Except it is your business. You need to understand who the Nodes are, and how much time elapses between certain events. You need to learn how to look beyond the tiny pieces of data as individual bits, and instead look at the whole. Big picture, a bunch of water droplets becomes a cloud. And under certain atmospheric conditions, that cloud looks red.

Google isn’t going to drop Reader, because it needs us to keep feeding the data beast. It will take a good five years of collection (and maybe a couple of more concentrating on the data visualization to make it feasible, but isn’t that why Google hired all those engineers and algorithm people?)

Once you know what a ripple looks like, and the content of that ripple, you can track it. And you start to see the others. And eventually, you start to identify the ripples that preceded a discrete event instead of the ones that followed.

Making Waves

Google is building the world’s largest prediction engine. It’s now in a learning phase, and an early one at that. It’s building a new Vocabulary of Influence, not to sell us products but instead to tell the future. All you need is a series of similar events that you can compare, and look for correlating ripples that came before. Certain punctuated events would have no meaning, like outcomes of Super Bowls. But something like, say, a quarterly stock report, would be easy to parse.

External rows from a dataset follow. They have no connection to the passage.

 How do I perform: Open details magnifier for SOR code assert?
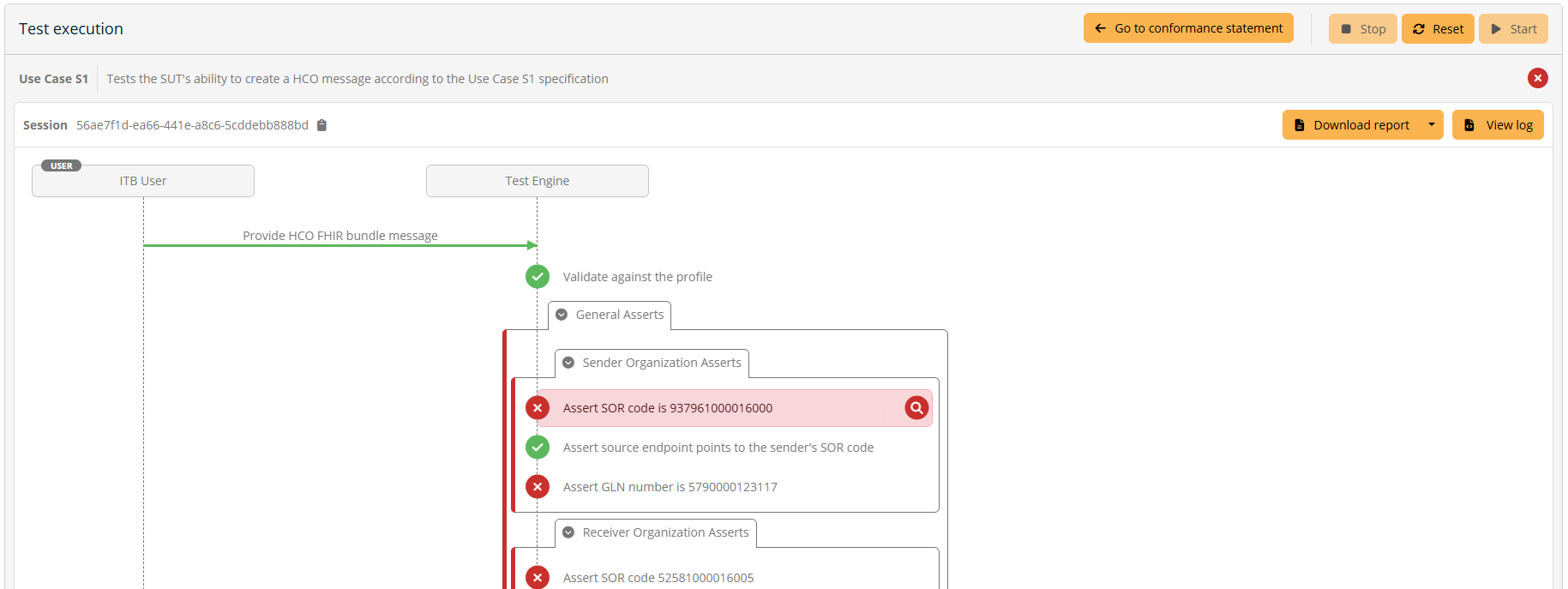pyautogui.click(x=916, y=408)
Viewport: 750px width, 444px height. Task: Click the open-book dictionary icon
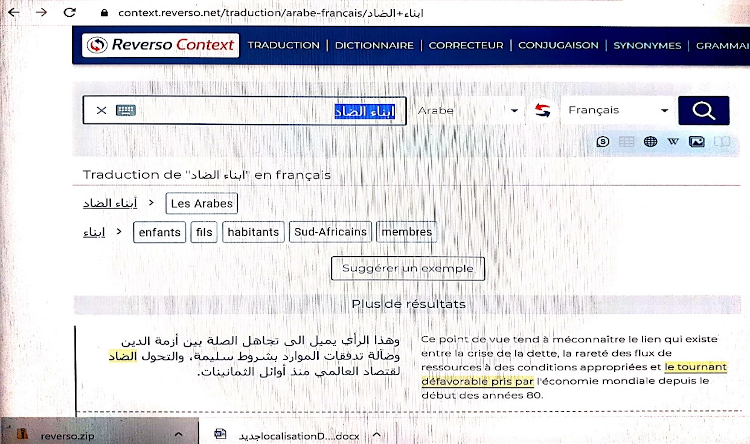click(x=722, y=142)
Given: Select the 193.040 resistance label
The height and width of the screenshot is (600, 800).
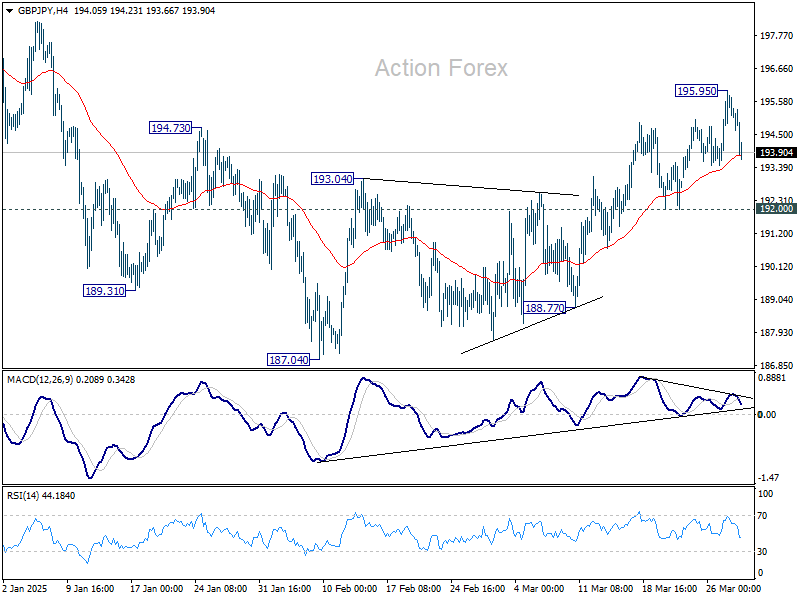Looking at the screenshot, I should [333, 179].
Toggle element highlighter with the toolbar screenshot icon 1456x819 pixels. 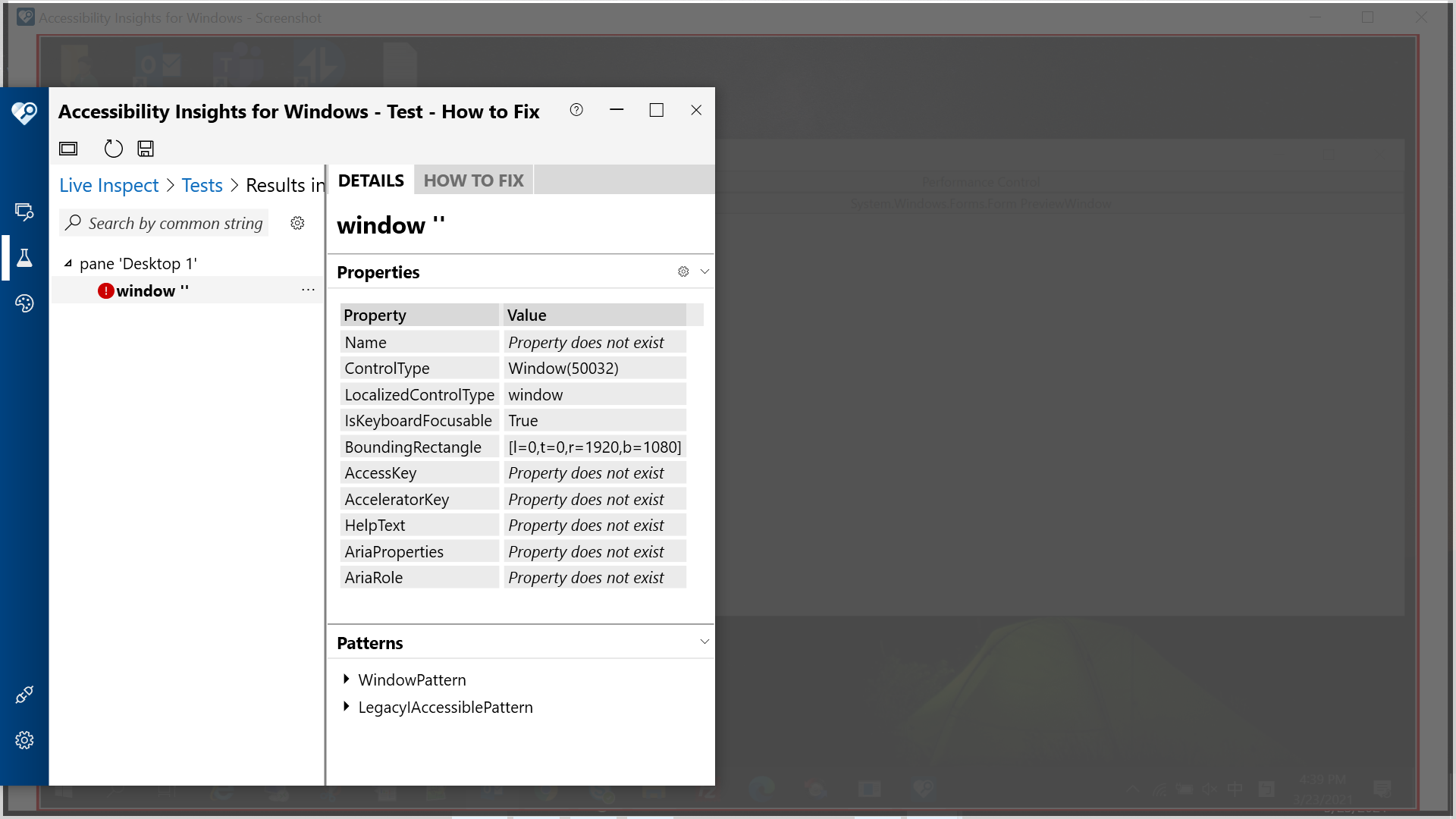68,148
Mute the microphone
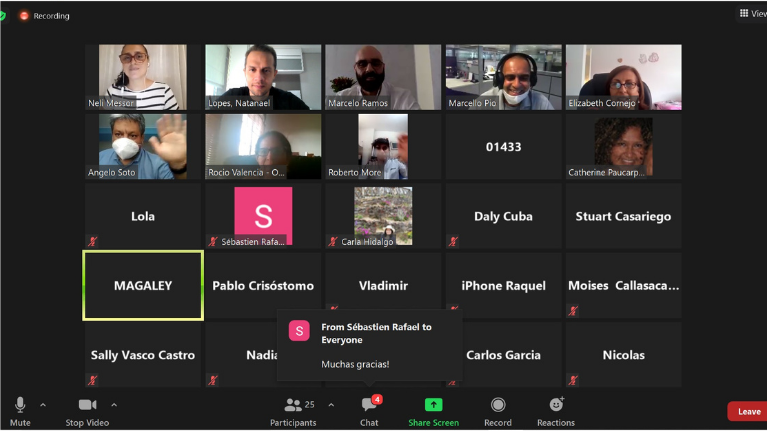Image resolution: width=767 pixels, height=431 pixels. (x=20, y=409)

It would be regular enough (and have a large enough data mine of its own) that you could put the most powerful computers to work just looking for the pattern. And as the owner of the ONLY data set that traces complete ripples of influence, there is no break in the chain to cloud the data.

Maybe the predictions will come with just a few hours notice, like a tsunami warning system. Maybe it will evolve into a longer-range forecasting tool for economics or finance. What could Larry and Sergey do with the Ginormous Google Gigawatt Crystal Ball? Other than promise us they Won’t Be Evil?

The truth is right there in your Google Reader, and the Devil is in your details. And that is why the High Holy Priests of Mountain View will never bring Reader to the sacrificial altar.